Ukrainian crisis, what can convince Vladimir Putin to stop? – Corriere.it

from Paul Valentino

A compromise could come from the “freezing” of Ukraine’s NATO membership process for the next decade

FROM OUR REPRESENTATIVE BERLIN – Is there a way out of the crisis in Ukraine other than armed confrontation? As Russian forces now surround the country on three sides and the White House plans to send thousands of troops to Eastern Europe, the risk of the situation degenerating becomes a reality every day. It is significant that several Western countries (the United States, Great Britain and Australia in the lead) and Russia itself have begun to repatriate their diplomats from Kiev.

A diplomatic solution not currently on the table. Vladimir Putin’s claims that Ukraine will never join NATO, the Alliance forever renounces expansion and Moscow is once again recognized as having a Cold War sphere of influence are not acceptable. But not all as it appears.

Firstly, because the Kremlin’s tightrope policy, the diplomacy on the brink of the abyss, has already produced the expected result: never since the fall of the USSR has Moscow benefited from the attention and place it claims in the international concert. But mostly because Putin can’t afford a war of aggressionwhich would make Russia for years a pariah of the community of nations and burden it with unsustainable economic costs.

However, from each crisis, one only emerges if each of the suitors is allowed not to lose face. You need a lot of creativity, said a few days ago to messaging Ambassador Richard Burt, the man who negotiated the Start treaty with the USSR for the reduction of strategic missiles. The crucial point is the security guarantees demanded by Putin.
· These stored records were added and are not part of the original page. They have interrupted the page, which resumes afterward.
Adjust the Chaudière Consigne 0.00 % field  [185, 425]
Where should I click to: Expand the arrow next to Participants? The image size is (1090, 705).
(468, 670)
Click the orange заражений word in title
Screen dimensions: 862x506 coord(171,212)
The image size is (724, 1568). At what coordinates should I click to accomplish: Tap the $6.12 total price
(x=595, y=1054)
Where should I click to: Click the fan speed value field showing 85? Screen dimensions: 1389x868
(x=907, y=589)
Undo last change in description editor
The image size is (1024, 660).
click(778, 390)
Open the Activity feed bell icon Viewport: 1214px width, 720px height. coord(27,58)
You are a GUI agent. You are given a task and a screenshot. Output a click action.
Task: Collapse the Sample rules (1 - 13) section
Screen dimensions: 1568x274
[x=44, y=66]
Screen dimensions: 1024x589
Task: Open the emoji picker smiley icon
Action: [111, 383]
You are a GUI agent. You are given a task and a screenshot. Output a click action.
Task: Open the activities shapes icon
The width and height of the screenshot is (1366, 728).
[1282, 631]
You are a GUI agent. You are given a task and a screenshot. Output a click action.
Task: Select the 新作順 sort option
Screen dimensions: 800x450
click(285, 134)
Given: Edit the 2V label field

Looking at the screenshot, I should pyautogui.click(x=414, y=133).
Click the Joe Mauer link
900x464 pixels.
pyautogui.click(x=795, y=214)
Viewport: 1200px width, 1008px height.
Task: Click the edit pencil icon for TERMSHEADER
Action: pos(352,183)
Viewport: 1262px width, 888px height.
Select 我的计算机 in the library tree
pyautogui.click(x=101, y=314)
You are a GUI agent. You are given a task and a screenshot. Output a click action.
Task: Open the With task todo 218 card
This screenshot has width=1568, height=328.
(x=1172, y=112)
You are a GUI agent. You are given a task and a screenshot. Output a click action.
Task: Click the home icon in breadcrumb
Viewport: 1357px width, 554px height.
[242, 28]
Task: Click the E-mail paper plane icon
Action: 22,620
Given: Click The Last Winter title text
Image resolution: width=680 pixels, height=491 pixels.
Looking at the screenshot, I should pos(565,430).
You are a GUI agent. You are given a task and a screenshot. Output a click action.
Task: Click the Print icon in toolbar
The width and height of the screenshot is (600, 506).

The point of departure will probably be to recognize that Ukraine does not meet the requirements for acceptance as a NATO member and it probably won’t for the next decade: widespread corruption, weak democracy, internal conflict and the plight of minorities are insurmountable obstacles. it was Joseph Biden himself who called Kiev’s entry into the Alliance unlikely, indicating that there is room for maneuver in this regard. But nothing more. The United States and NATO would reconfirm the Open Door Policy, which every country has the right to apply for because no one, let alone Putin, can mortgage the future of a sovereign nation.

This could be the formula capable of weakening the other demands, starting with the spheres of influence. A new Biden-Putin summit, the pinnacle of acknowledgment of the Russian autocrat, could lead to some kind of loose deal on security in Europe. The core of US military aid to Kiev would remain, which Putin would like to see reduced. And last but not least, the American nuclear weapon, which the Russian leader no longer wants to station in Europe, even threatening to place his in Venezuela and Cuba in retaliation. But that of disarmament, in the best tradition, is perhaps the easiest part: on intermediate missiles and their positioning, Washington has already shown its willingness to relaunch the INF treaty canceled by Donald Trump.